Martin Esslin, antigo chefe da BBC Radio Drama entre 1963 e 1977 e inventor da expressão Teatro do Absurdo, ficaria orgulhoso (1):

É uma forma do teatro moderno que utiliza para a criação do enredo, das personagens e do diálogo elementos chocantes do ilógico, com o objetivo de reproduzir diretamente o desatino e a falta de soluções em que estão imersos o homem e sociedade. O inaugurador desta tendência teria sido Alfred Jarry (Ubu Rei, 1896).

O absurdo brasileiro tem uma relação próxima ao teatro do romeno Eugène Ionesco, povoado por diálogos sem sentido e uma alegria anárquica.

E que perdura. A Deutsche Welle anota que (2), “quinze anos após sua morte, Ionesco ainda é de longe o dramaturgo francês mais apreciado. No pequeno Théatre de la Huchette, no Quartier Latin de Paris, suas peças são encenadas ininterruptamente há mais de 50 anos.

Paris que se repete em Salvador, na Bahia (3):

Desde 1789 uma cidade não vivia tamanha agitação.

O grande encontro da UDN mobilizou milhões de cidadãos de todo o Brasil, que acorreram em massa à capital baiana para apoiar o Presidente de Nascença em sua cruzada contra Luis XIII, o Usurpador-Sol, com o nobre objetivo de banir definitivamente o Ancien Régime de nosso país. (…)

Criticou especialmente o aumento de 7,7% dado pelo Usurpador-Sol às classes ociosas da nação, esse repugnante privilégio que precisa ser combatido.

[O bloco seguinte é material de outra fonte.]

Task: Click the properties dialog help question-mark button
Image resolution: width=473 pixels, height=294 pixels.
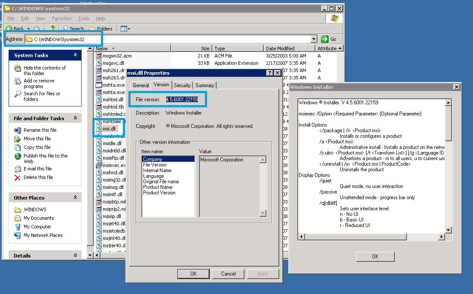Action: point(269,73)
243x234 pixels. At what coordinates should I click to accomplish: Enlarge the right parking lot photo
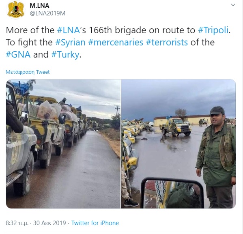point(178,144)
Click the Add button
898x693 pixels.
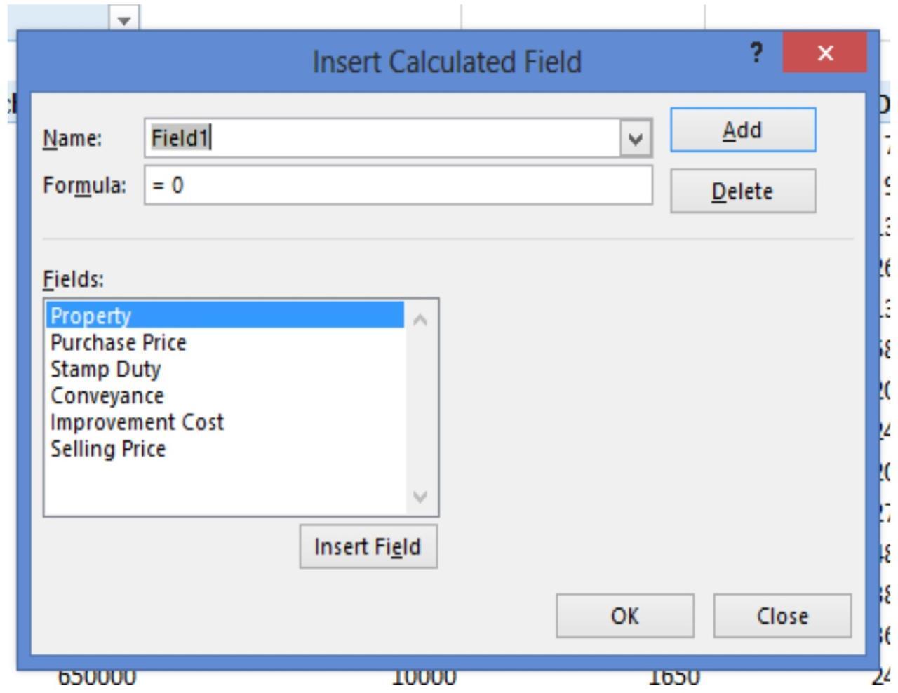pos(744,130)

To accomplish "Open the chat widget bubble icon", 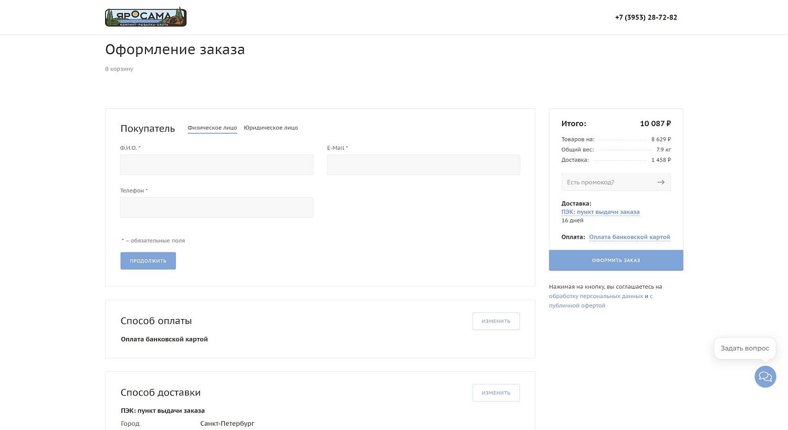I will [x=765, y=377].
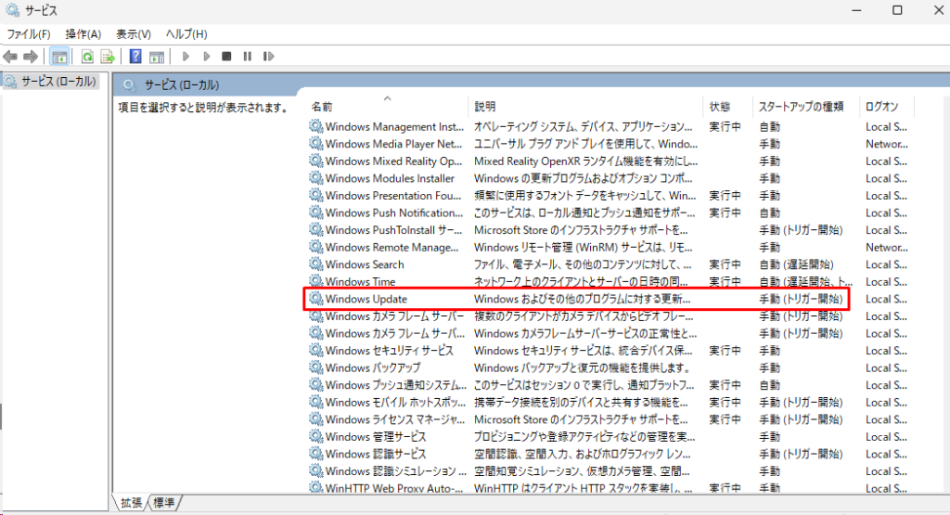Open the 表示(V) menu
Screen dimensions: 950x515
coord(134,34)
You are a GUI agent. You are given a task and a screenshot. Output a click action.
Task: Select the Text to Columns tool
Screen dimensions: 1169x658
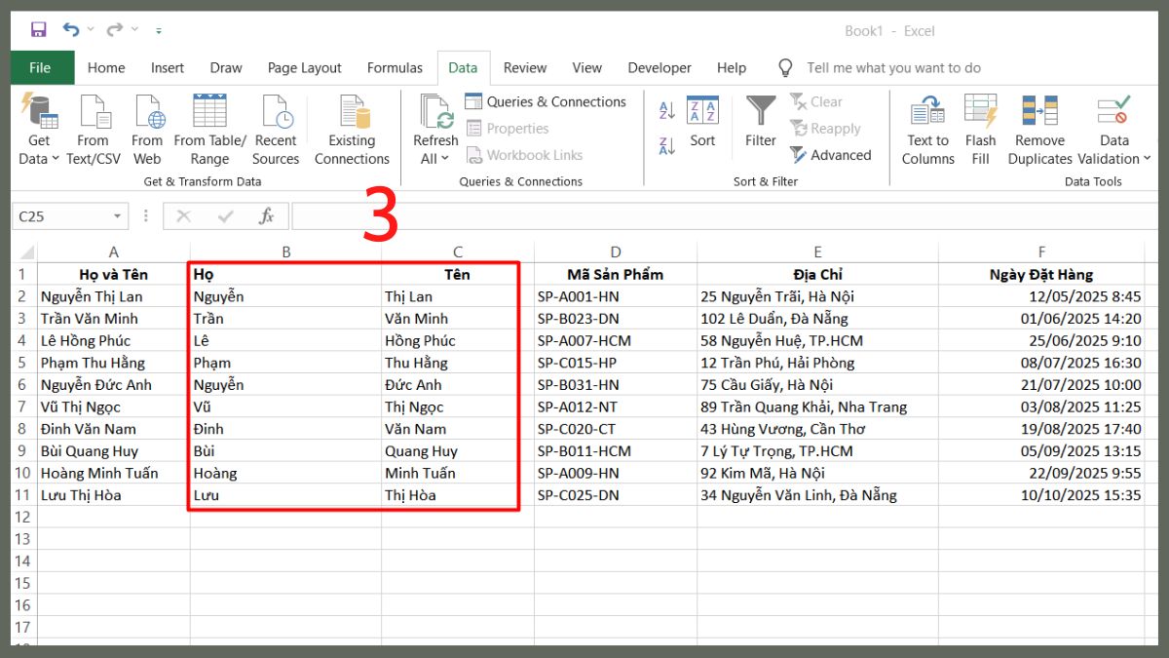pyautogui.click(x=926, y=128)
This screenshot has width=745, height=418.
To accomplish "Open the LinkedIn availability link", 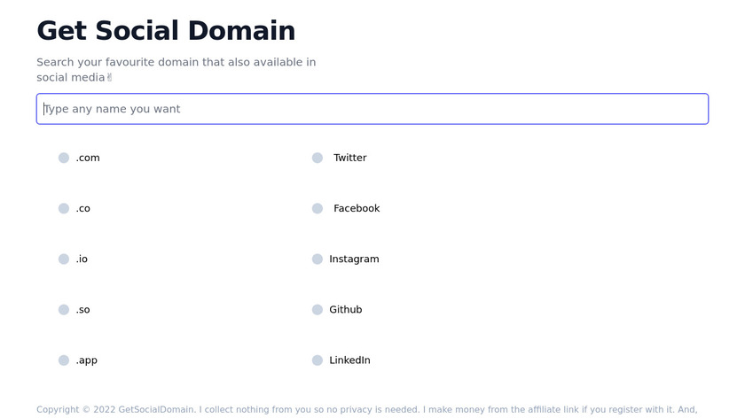I will [x=349, y=360].
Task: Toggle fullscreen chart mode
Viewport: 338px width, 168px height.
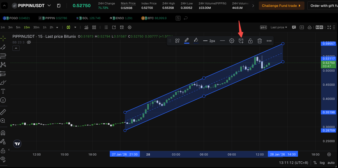Action: (x=329, y=27)
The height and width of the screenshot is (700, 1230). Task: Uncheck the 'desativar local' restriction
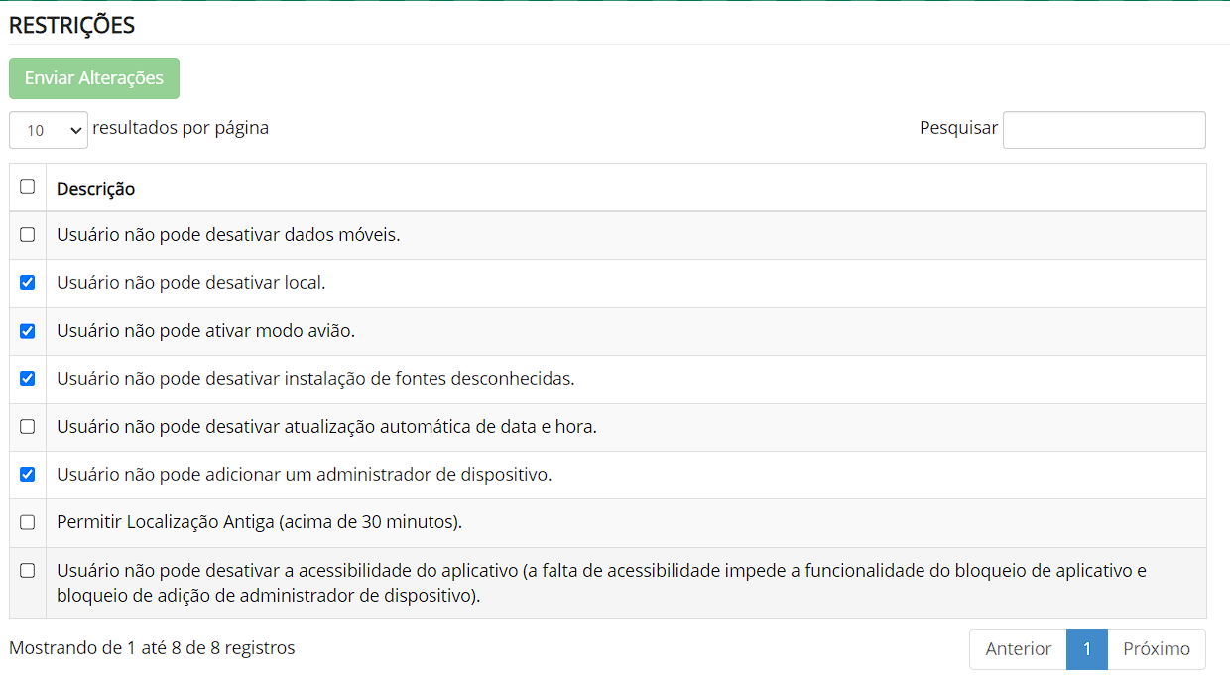(x=28, y=283)
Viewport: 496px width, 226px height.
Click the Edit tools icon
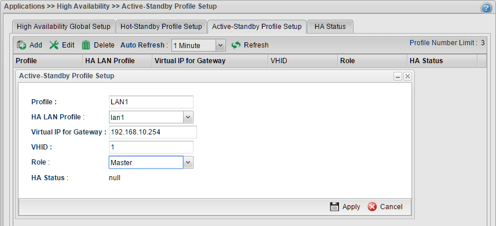(54, 45)
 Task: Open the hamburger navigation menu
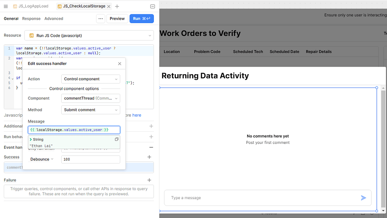[6, 6]
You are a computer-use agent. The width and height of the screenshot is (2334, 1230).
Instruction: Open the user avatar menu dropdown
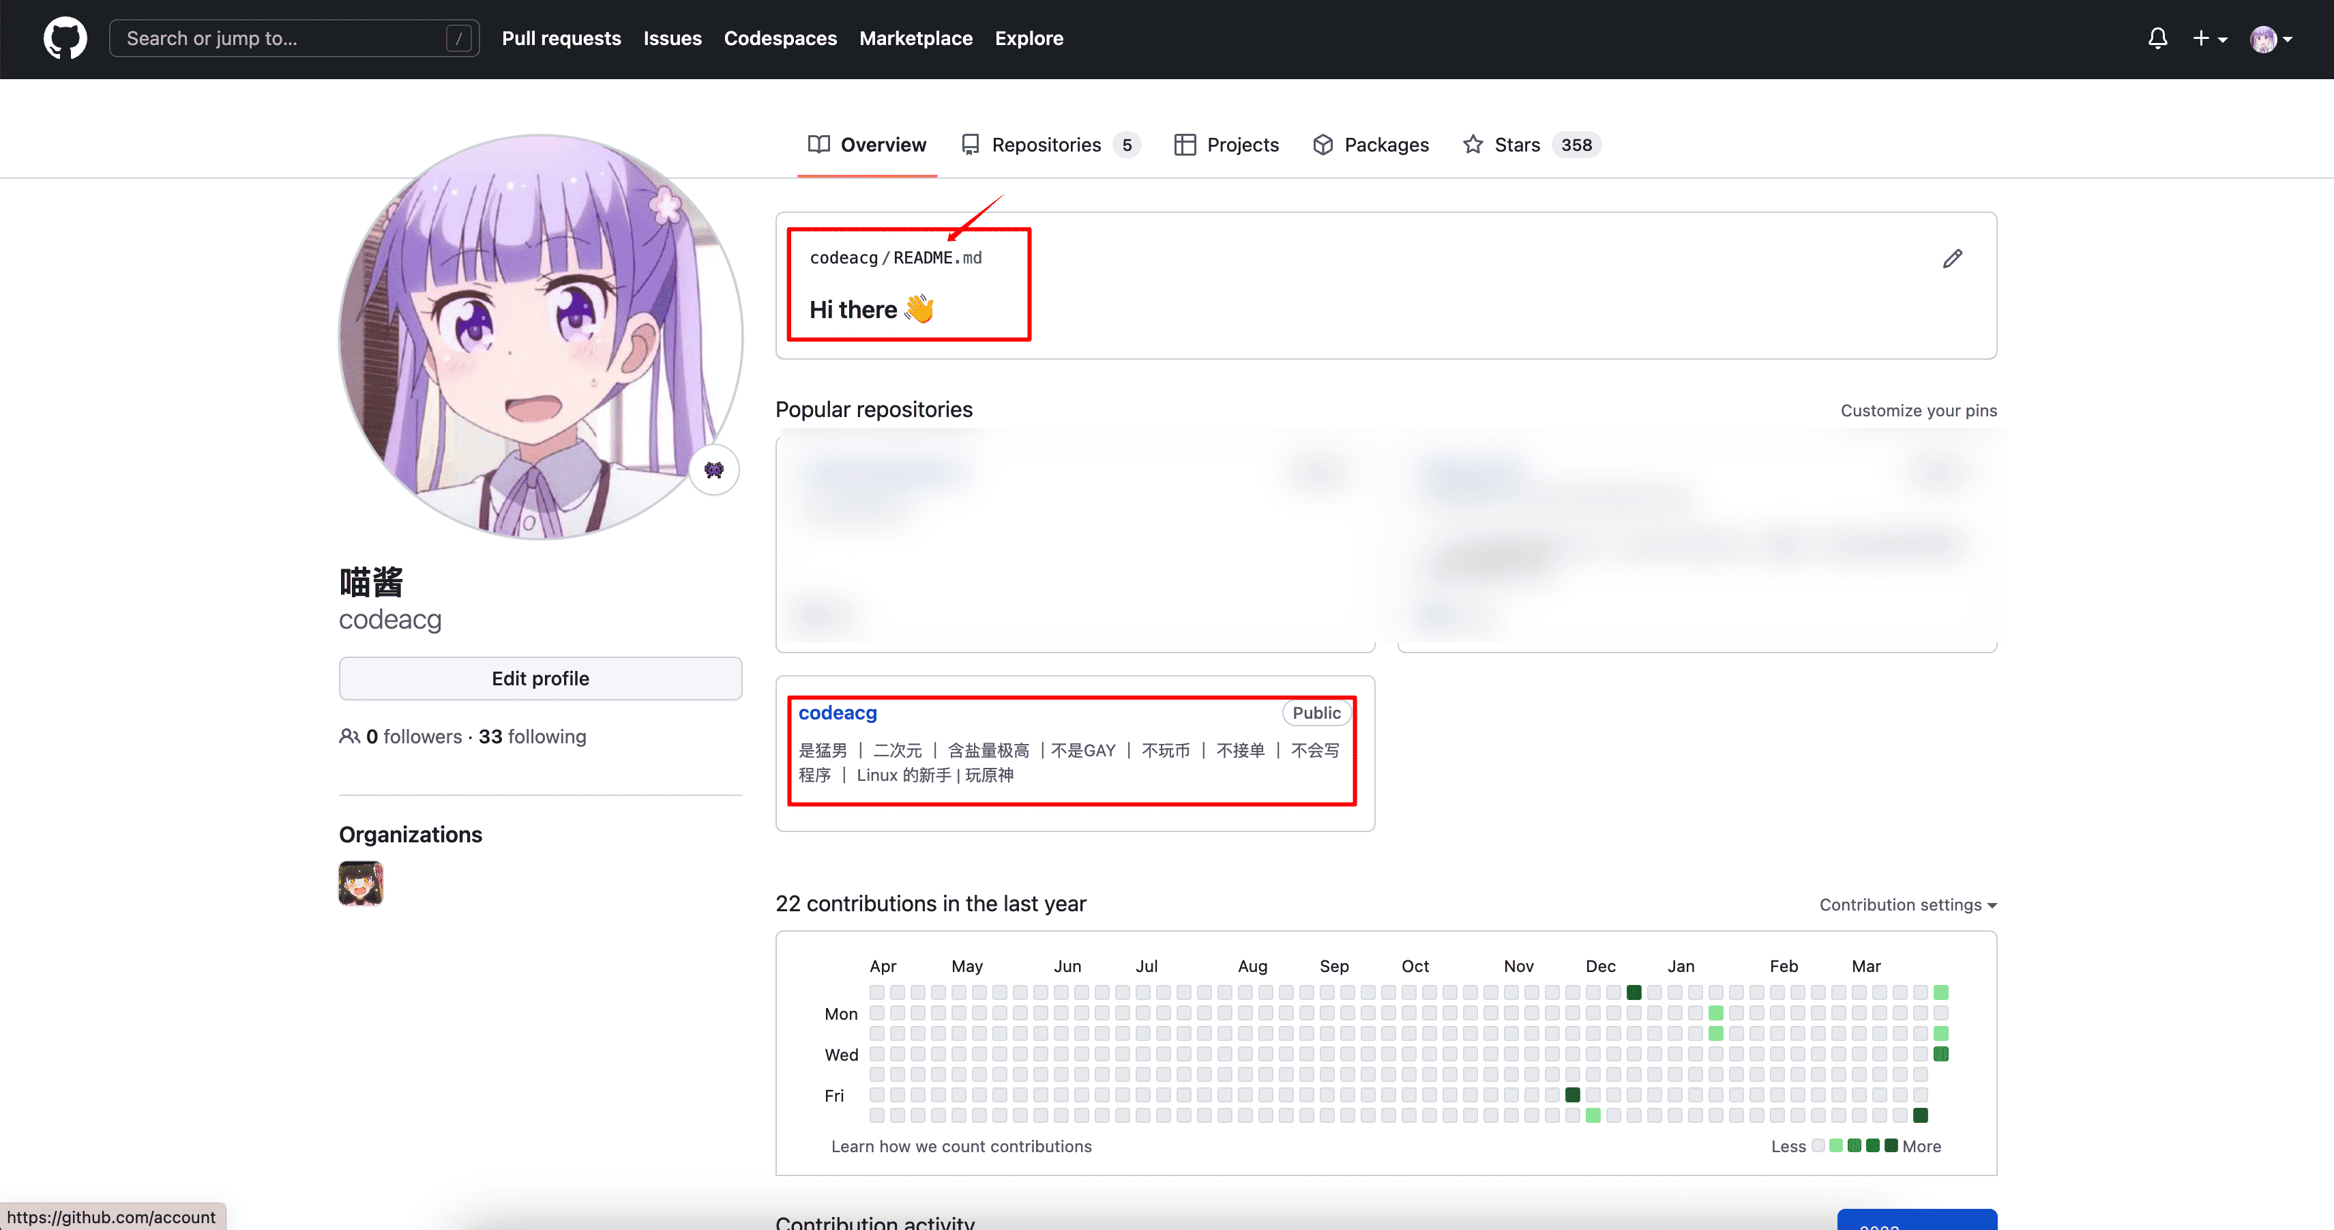(2271, 39)
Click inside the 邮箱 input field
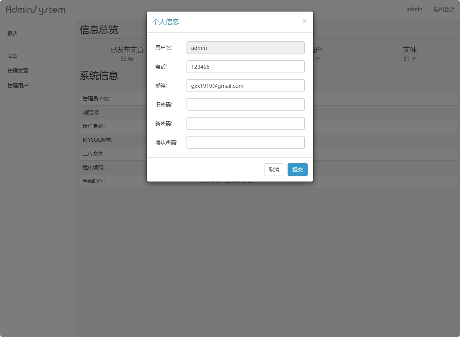 tap(245, 86)
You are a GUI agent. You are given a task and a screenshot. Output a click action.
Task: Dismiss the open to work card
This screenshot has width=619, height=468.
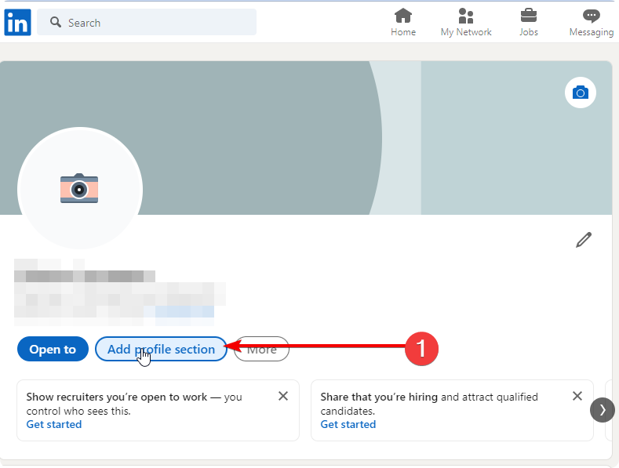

Qualquer semelhança com o segundo ato da peça Ubu Rei – a tomada do poder – não será mera coincidência. O espectador é levado pelo autor Alfred Jarry a caminhar pelas ruas da Polônia e – como lembra um texto da UFPR (4) – “de certa forma, Jarry, por sua influência do teatro de marionetes, permite (e até propõe) uma associação do lúdico com o grotesco. Daí a idéia de se estabelecer uma relação das personagens com a idéia de bonecos e de circos de horrores: personagens bizarros, atrativos e repugnantes“.

E todas essas características convivem num mesmo personagem, como se pode ver no caso do ex-presidente na Queda da Bastilha em Salvador:

Bizarro: “Os líderes da UDN usaram fortes argumentos para convencer FHC (direita) [caracterizado como um personagem de quadrinhos, o cantor Chatotorix] a ir fazer um giro por Lutécia [a cidade de Paris nas histórias de Asterix] no dia da convenção.

Atrativo: “A ausência mais sentida foi a do ex-sabichão FHC, que foi enviado à Europa para fazer contato com Marat, Diderot e Robespierre para granjear apoio internacional à causa udenista.

Repulsivo: “A verdadeira explicação da ausência foi o medo de que FHC usasse o microfone para pregar o amor livre e a cannabis, ou dirigisse palavras luxuriosas ao retrato de Hillary Clinton colocado no palanque da convenção.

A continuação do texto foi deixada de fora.